On April 14 (a fabulous day, about 68 to 70 degrees, and NO WIND), Laura Stockton and Clyde Golden (CNPS) joined Kristin Berry, Ashley Emerson, and Heather Schneider (USGS) in searching for additional sites for the woolly sunflower. They walked north along the eastern section line of Section 11 almost to the ridge, then west to look at my site of initial discovery. Kristin found another site uphill of my site. Laura and Clyde left then (about 2:00 p.m.), and Kristin, Ashley and Heather continued to look and found another five sites to the west, north, and south. All sites were in similar habitat, associated with rises on low hills, and were in very small areas devoid of shrubs or where live or dead shrubs were scarce and where the ground was covered with small rocks about 0.5 to 2 inches in length. The topographic map indicates the sites were between 2940 and 2960 ft. Kristin also made a very small collection after they had found additional sites.

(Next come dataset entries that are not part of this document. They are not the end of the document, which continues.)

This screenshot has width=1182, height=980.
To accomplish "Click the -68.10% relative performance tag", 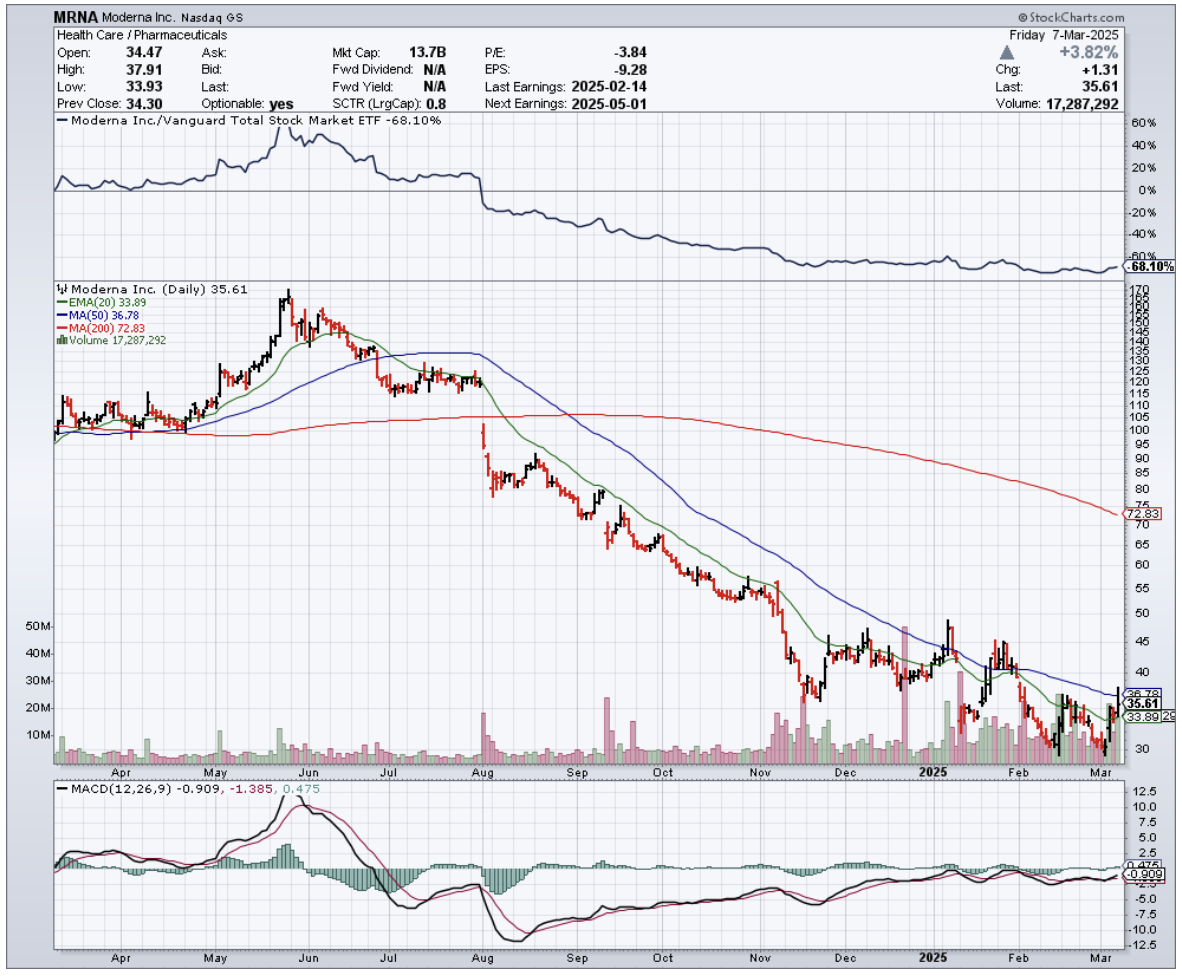I will [1149, 267].

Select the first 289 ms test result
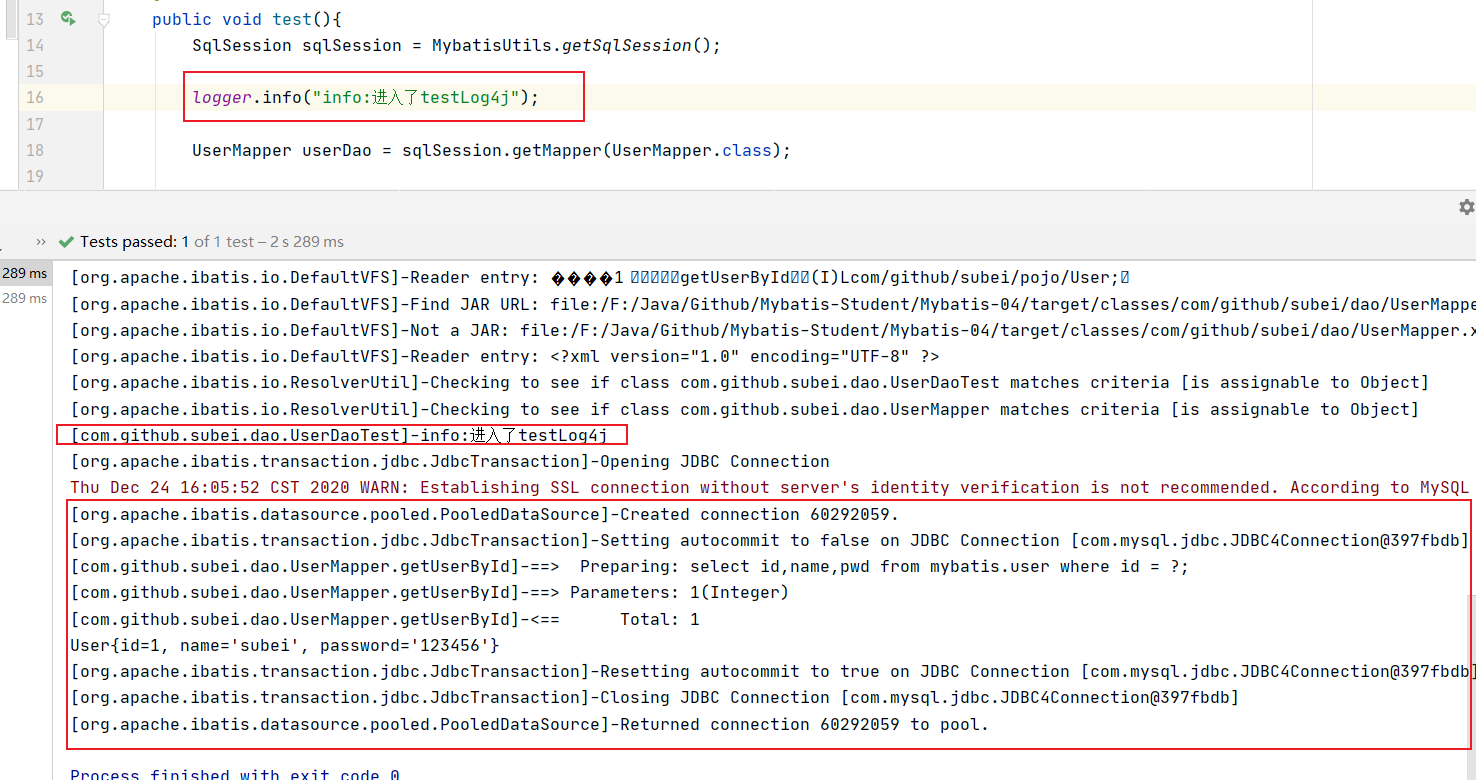tap(24, 273)
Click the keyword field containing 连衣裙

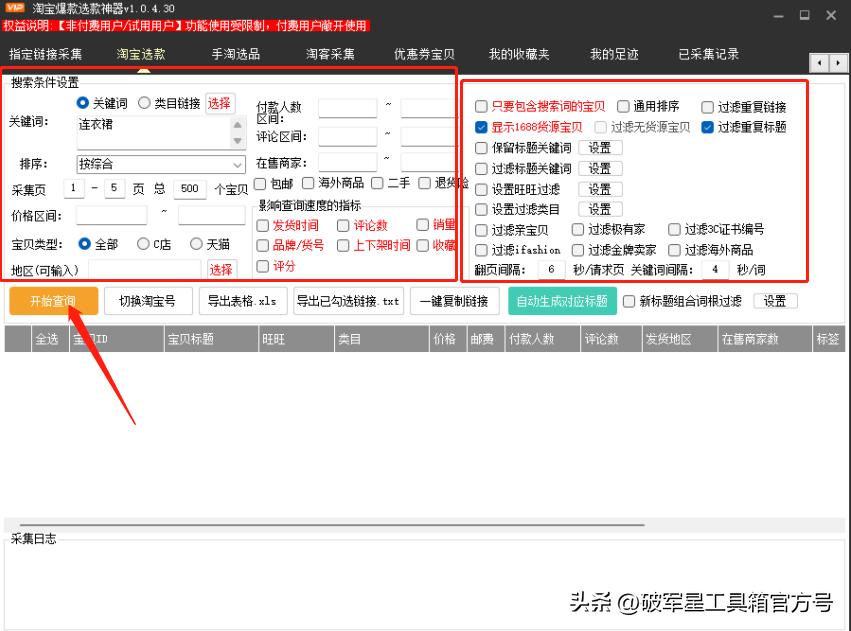(x=155, y=130)
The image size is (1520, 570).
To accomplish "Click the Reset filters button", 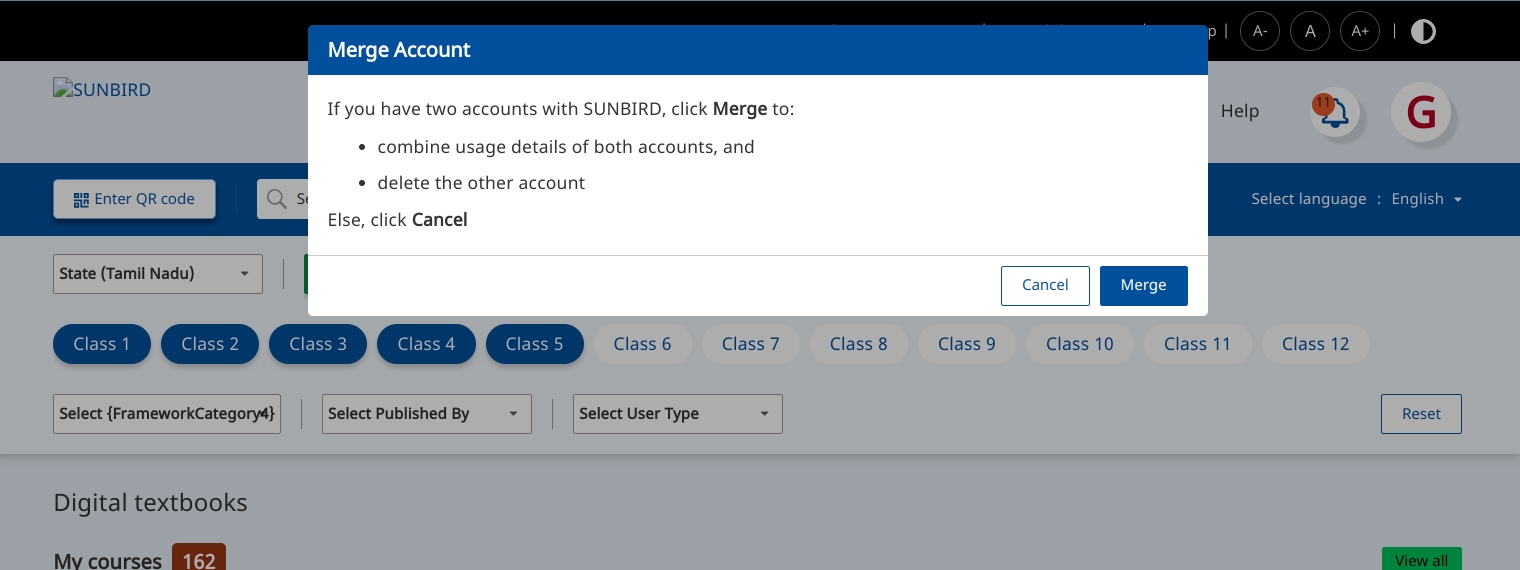I will point(1421,414).
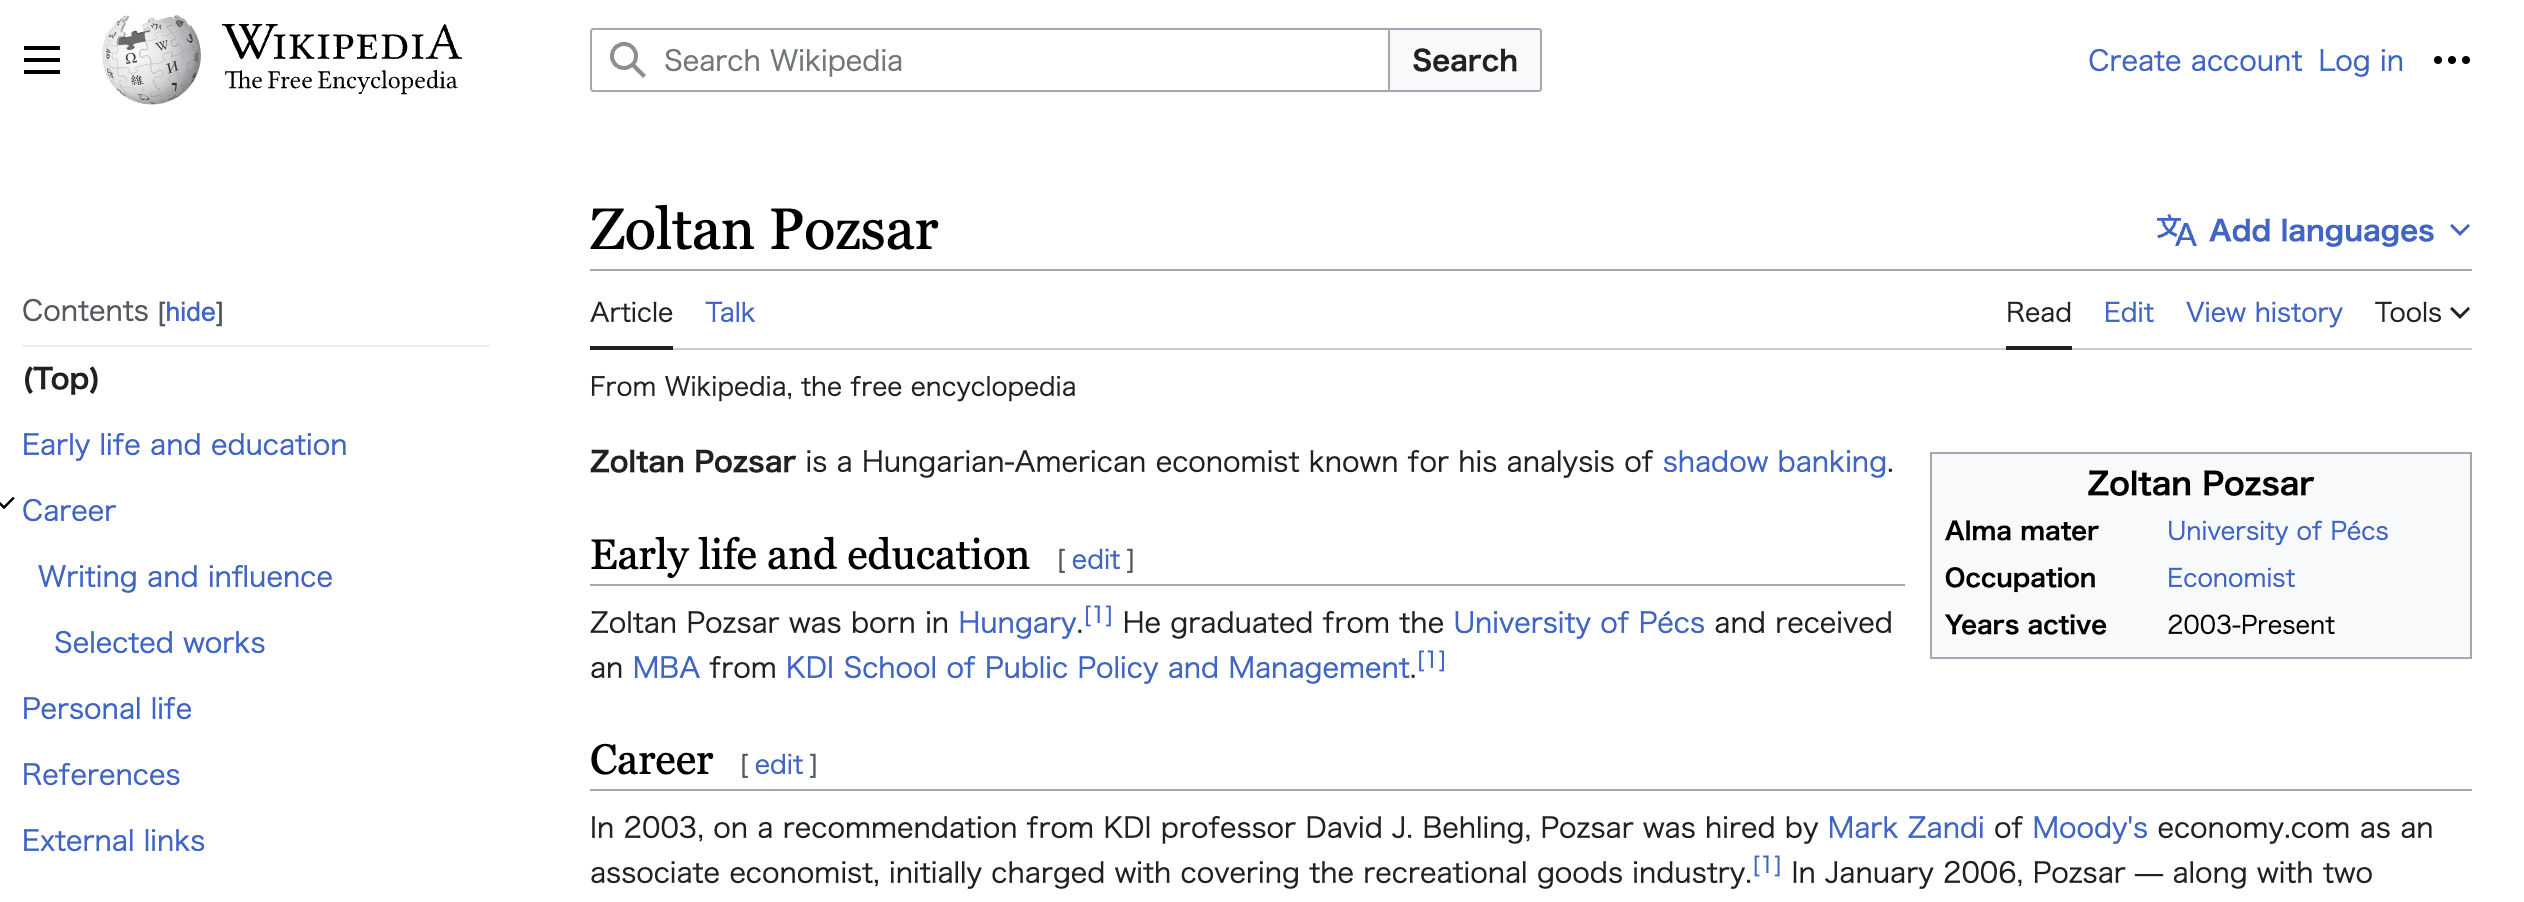Open the hamburger main menu
Screen dimensions: 2524x902
pyautogui.click(x=42, y=60)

On April 20, Kristin and Mary Kotschwar (new DTPC Preserve Manager) went to search again for additional sites. First, they revisited one of the previous sites and the plants were still there, further along, and drying. The day grew cold and very windy. They covered the northeast portion of Section 11 and the southern 1/2th of the SE1/4 of Section 2, drifting a bit into Section 1, finding zero. Absolutely zero new sites with 5.5 hrs of search effort. The soil types for all 7 sites (including the initial site) were about the same; the annuals were similar to identical and the locations were very close to one another. There were other similar sites, drier in appearance, with nothing.
We will prepare the appropriate forms with photos and will discuss sending the voucher specimens to Rancho Santa Ana Botanic Garden and preparing records to send to the California Natural Diversity Database.